> _TASK STATEMENT_: Copy nothing but the lines from the one containing "Given: Choose 동일한 네트워크에 있는 모든 사람 option" through the last line of the records, repeated exactly and without pictures.

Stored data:
╔══
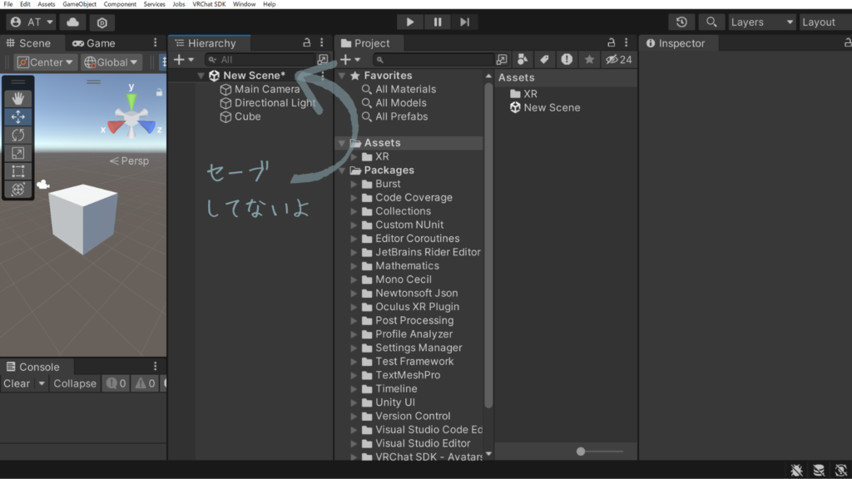Viewport: 852px width, 479px height.
Task: Click the Play button
Action: (409, 22)
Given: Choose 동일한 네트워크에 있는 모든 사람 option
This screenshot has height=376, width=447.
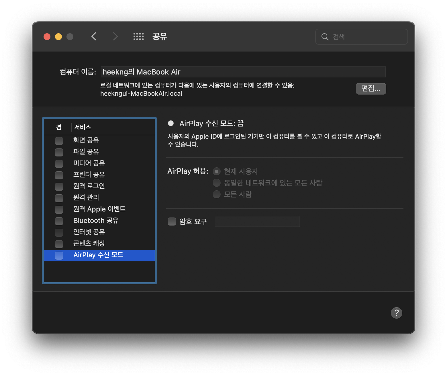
╚══
> _REPLY_:
Given: Choose 동일한 네트워크에 있는 모든 사람 option
This screenshot has height=376, width=447.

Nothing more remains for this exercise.